Говоря по-земному, все это не имеет никакого смысла. Фразы бессмысленно следуют одна за другой. Эта последовательность приобретает смысл лишь при следующем предположении: тот, кто принимает участие в спасении мира, идущем от Христова Импульса, благодаря которому мир вновь будет вознесен в высшие области, тот должен исходить из принципа, не исходящего из внешнего мира; тогда и произойдет то, что придает моральным идеям, моральным представлениям физическую силу.
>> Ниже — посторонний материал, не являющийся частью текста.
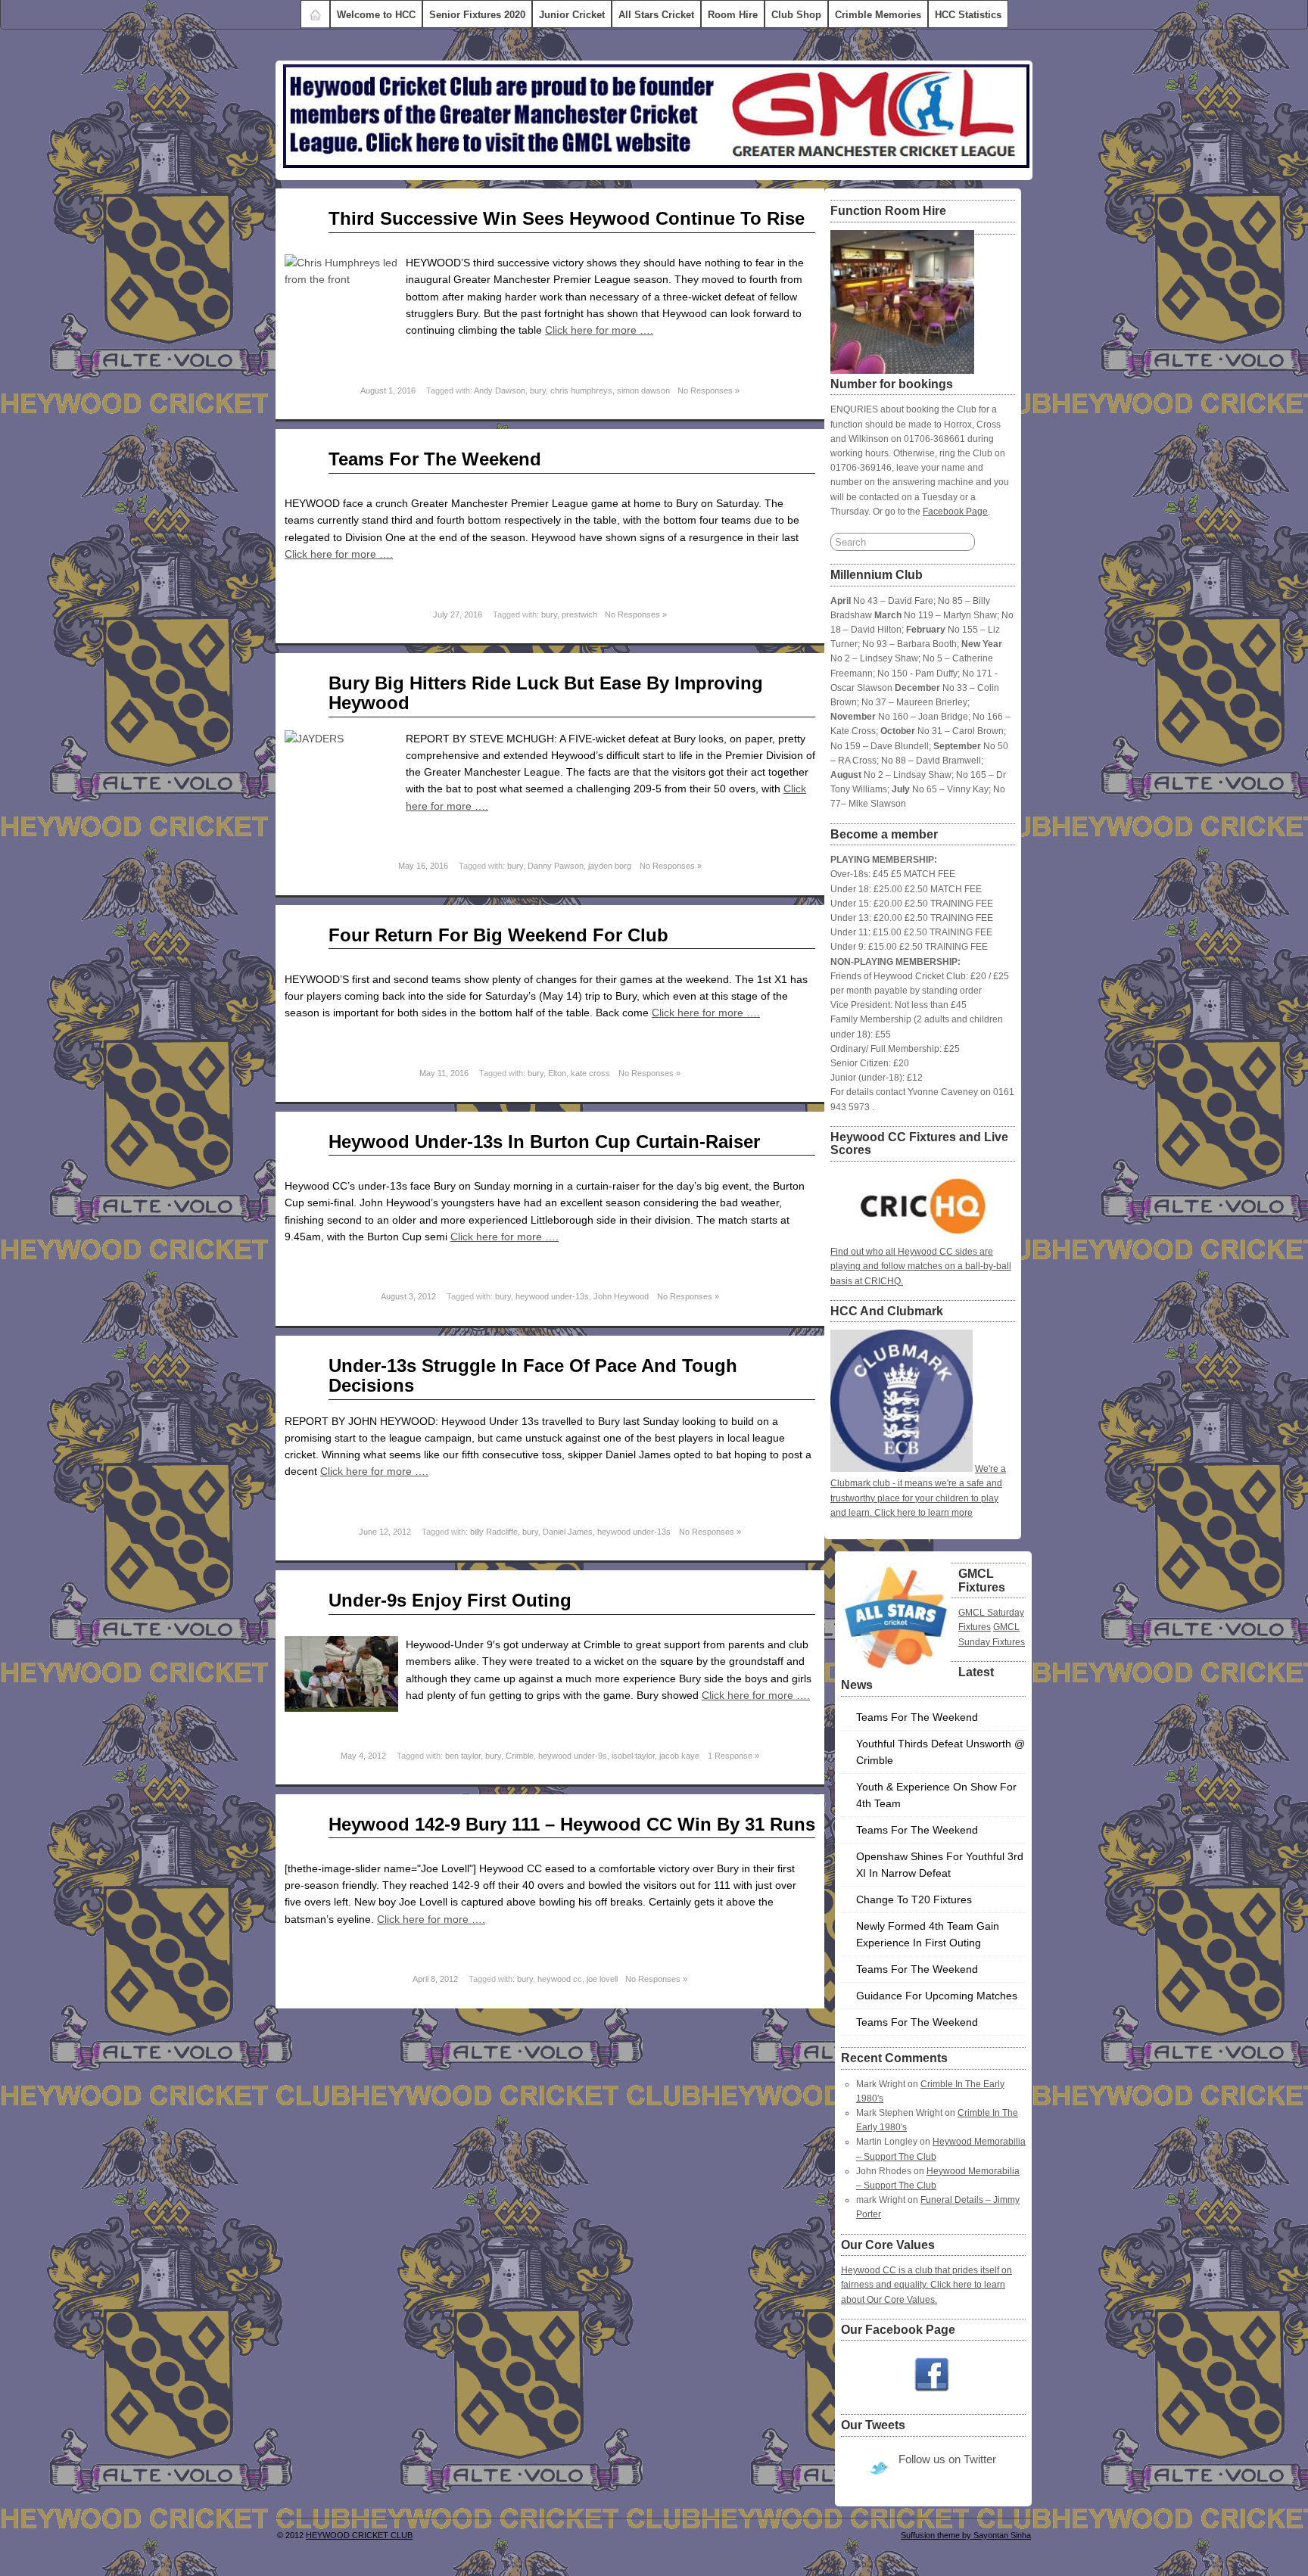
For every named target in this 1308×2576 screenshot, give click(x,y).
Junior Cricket (572, 14)
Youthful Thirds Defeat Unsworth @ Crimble (940, 1752)
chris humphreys (581, 390)
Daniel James (568, 1531)
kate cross (590, 1073)
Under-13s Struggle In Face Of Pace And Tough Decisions (533, 1375)
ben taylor (463, 1755)
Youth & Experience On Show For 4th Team (936, 1795)
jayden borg (609, 865)
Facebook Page (955, 511)
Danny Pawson (556, 865)
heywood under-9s (572, 1755)
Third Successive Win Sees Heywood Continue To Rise (567, 218)
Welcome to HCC (376, 14)
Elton (557, 1073)
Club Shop (796, 14)
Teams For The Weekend (435, 459)
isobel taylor (633, 1755)
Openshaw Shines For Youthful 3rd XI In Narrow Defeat (939, 1864)
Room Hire (733, 14)
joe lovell (602, 1978)
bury (538, 390)
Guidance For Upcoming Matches (936, 1996)
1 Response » (733, 1755)
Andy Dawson (499, 390)
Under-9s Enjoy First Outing (450, 1600)
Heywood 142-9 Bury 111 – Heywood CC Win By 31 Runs (572, 1824)
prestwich (579, 614)
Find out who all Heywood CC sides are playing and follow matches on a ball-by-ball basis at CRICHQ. (920, 1266)
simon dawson (643, 390)
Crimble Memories (878, 14)
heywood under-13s (552, 1296)
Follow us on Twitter (947, 2459)
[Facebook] (932, 2375)
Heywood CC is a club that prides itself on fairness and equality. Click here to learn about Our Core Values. (926, 2284)
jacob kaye (679, 1755)
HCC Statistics (968, 14)
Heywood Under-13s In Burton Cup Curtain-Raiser (544, 1141)
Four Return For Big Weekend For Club (498, 935)
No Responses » (708, 390)
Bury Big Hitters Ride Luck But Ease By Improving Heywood (546, 693)
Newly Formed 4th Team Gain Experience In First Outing (927, 1934)
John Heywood (621, 1296)
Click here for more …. (599, 330)
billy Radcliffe (494, 1531)
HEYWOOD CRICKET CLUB (359, 2535)
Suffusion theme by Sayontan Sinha (966, 2535)
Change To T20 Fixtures (914, 1899)
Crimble (520, 1755)
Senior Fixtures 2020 (477, 14)
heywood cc (559, 1978)
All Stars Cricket (656, 14)
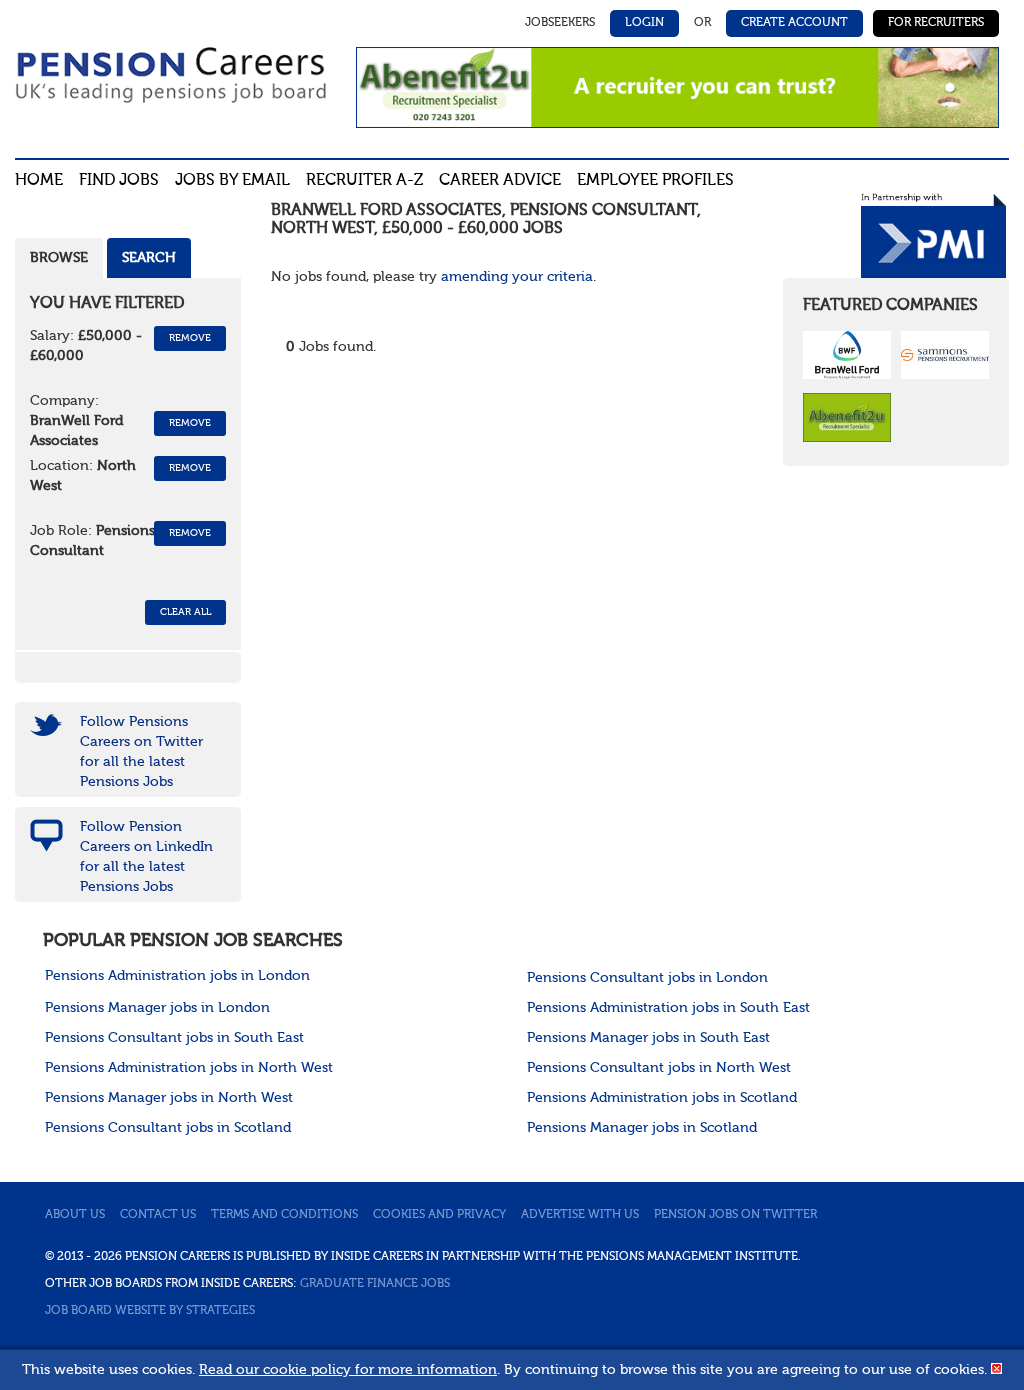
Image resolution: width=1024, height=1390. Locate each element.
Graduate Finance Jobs (375, 1284)
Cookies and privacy (439, 1215)
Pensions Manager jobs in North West (169, 1098)
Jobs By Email (232, 181)
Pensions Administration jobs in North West (189, 1068)
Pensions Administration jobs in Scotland (662, 1098)
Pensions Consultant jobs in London (647, 978)
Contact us (158, 1215)
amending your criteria (517, 277)
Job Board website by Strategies (150, 1311)
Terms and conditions (284, 1215)
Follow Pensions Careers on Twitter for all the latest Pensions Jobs (141, 752)
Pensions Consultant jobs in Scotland (168, 1128)
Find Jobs (119, 181)
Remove (190, 338)
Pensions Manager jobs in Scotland (642, 1128)
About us (75, 1215)
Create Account (794, 23)
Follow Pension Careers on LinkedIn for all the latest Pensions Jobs (146, 857)
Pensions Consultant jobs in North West (659, 1068)
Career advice (500, 181)
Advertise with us (580, 1215)
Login (644, 23)
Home (39, 181)
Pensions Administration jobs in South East (668, 1008)
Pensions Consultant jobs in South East (174, 1038)
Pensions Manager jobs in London (157, 1008)
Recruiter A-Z (364, 181)
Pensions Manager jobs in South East (648, 1038)
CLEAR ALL (185, 612)
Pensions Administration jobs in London (177, 976)
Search (149, 258)
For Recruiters (936, 23)
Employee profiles (655, 181)
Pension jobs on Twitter (735, 1215)
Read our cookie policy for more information (348, 1370)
Для усвоения Евангелия в смысле Мистерии Голгофы, необходимо прежде всего внутреннее душевное мужество, которое и должно быть усвоено людьми. Необходимо развить серьезное отношение к тому, как противопоставляются Христом Иисусом два Царствия: то, которое образовалось под влиянием нисходящего течения как Царствие мира сего, и то, что зовется Царствием Небесным. У переживающего Пасху во времена, подобные нашему, вполне естественно может вспыхнуть стремление понять Мистерию Голгофы с подобающим мужеством, найти с тем же мужеством связь с Импульсом Голгофы. Ибо в каждой части Евангелия звучит это слово — мужество, звучит призыв следовать только за Импульсом, запечатленным Христом Иисусом во все земное развитие.

Я хотел приблизить к вам сегодня Мистерию Голгофы, оттеняя именно стороны, показывающие, как должна быть включена Мистерия Голгофы в весь космический порядок и как она может быть понята только тогда, когда Евангелие берется как выявление некоей высшей формы языка, нечеловеческого языка.

XIX столетие, в котором царила ученая теологии, старалось низвести Евангелие до человеческого слова.

Нашей будущей задачей будет чтение Евангелия с точки зрения Бога-Слова. И к такому пониманию Евангелия может привести духовная наука.